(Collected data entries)
________________

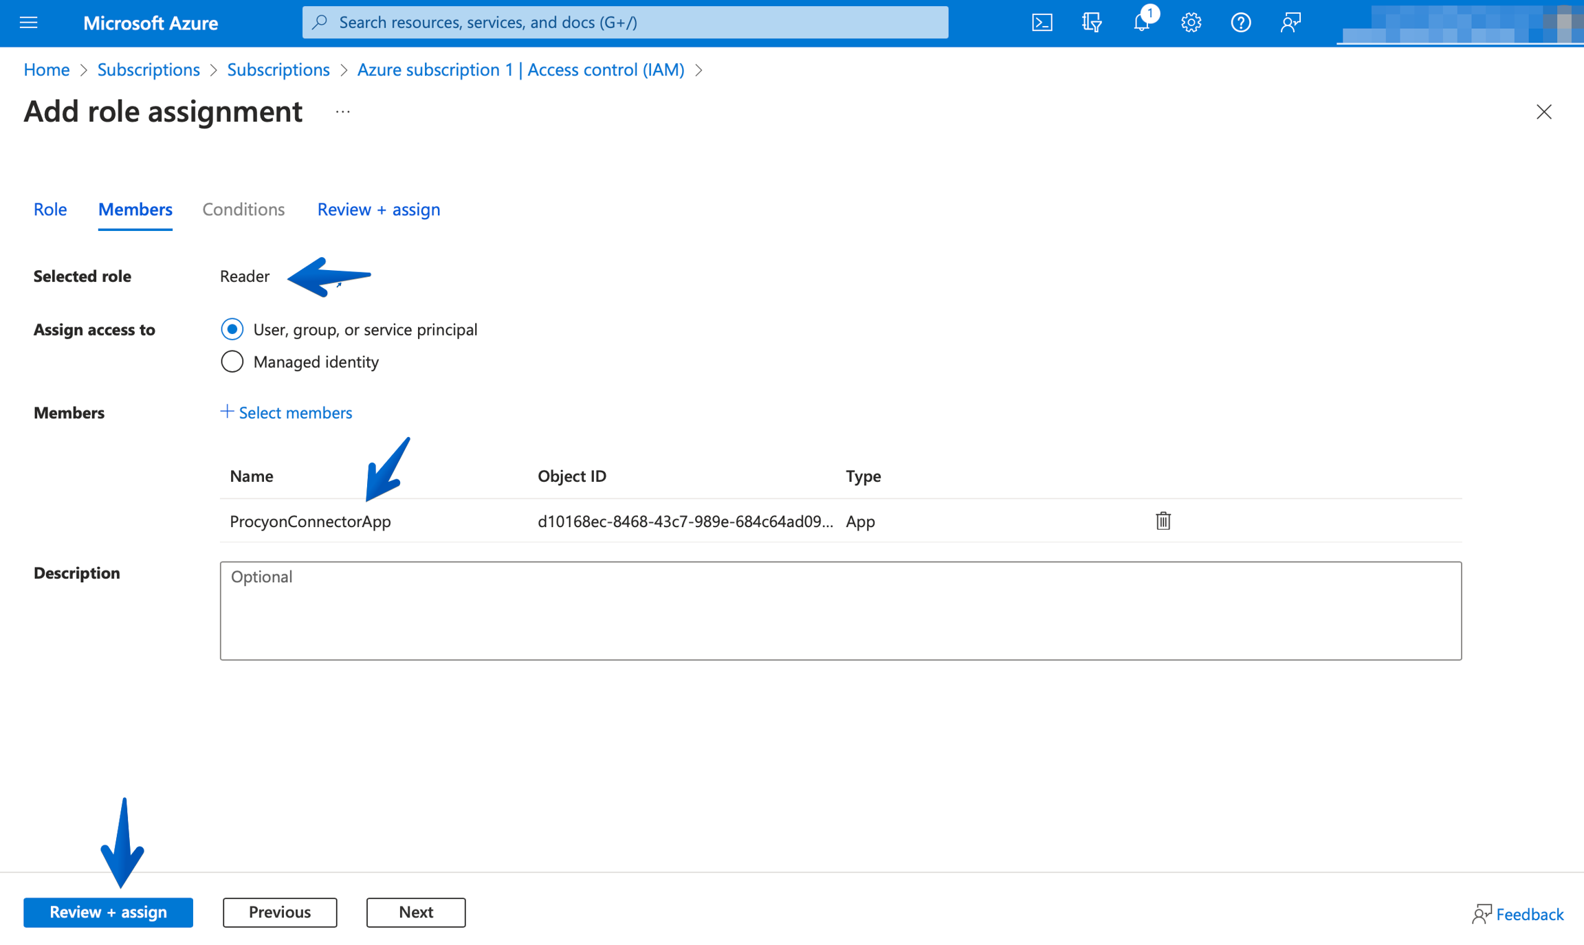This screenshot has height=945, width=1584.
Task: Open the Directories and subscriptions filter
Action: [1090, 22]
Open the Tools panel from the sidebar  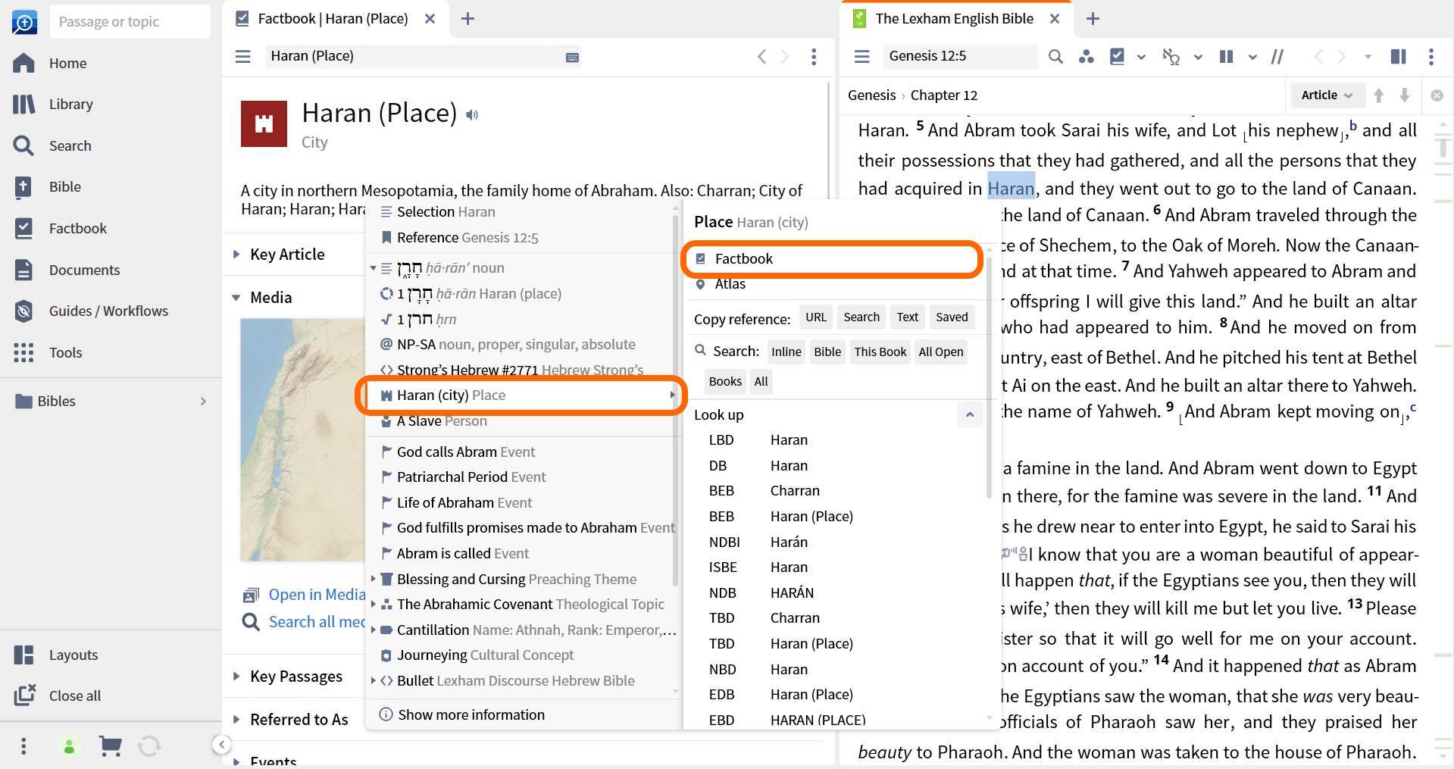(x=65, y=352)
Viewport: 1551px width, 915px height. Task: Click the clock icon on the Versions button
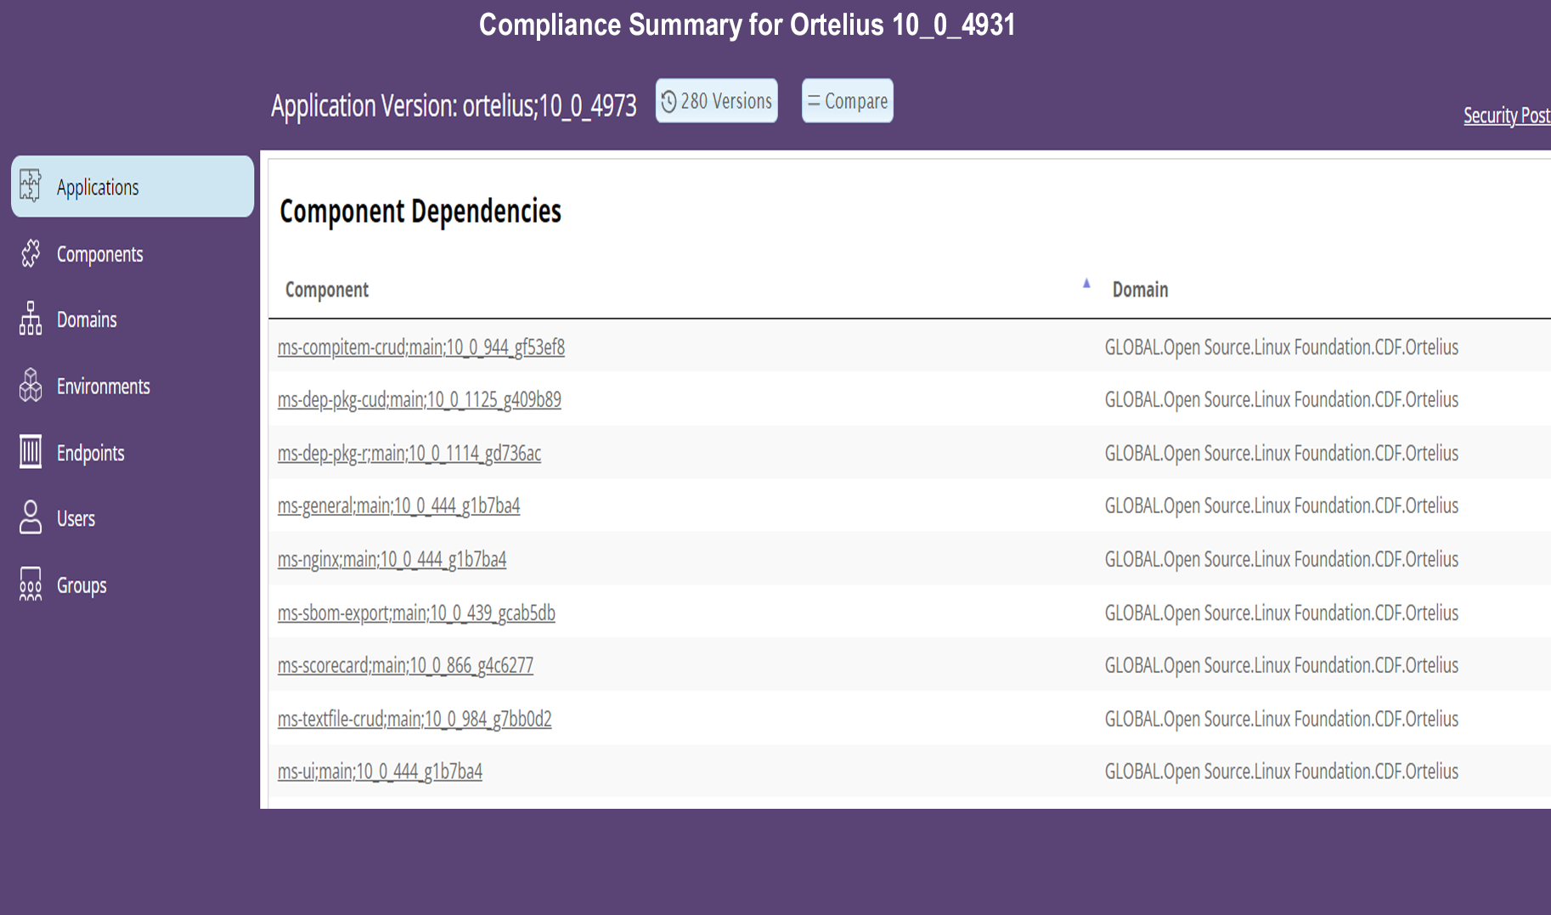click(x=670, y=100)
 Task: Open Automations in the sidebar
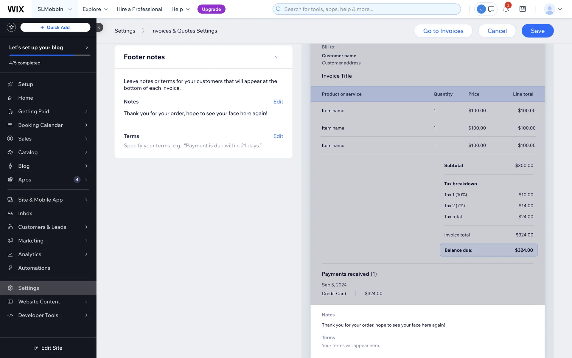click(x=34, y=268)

________________

* _Requirement_:
Starting at the line containing "Viewport: 1551px width, 915px", output every remaining line of the records above exactly, the last one included. Nothing else belongs in the output, and no pictures either.

* _Task solution_:
Viewport: 1551px width, 915px height. Task: Click the clock icon on the Versions button
click(x=670, y=100)
 Task: Open Automations in the sidebar
click(x=34, y=268)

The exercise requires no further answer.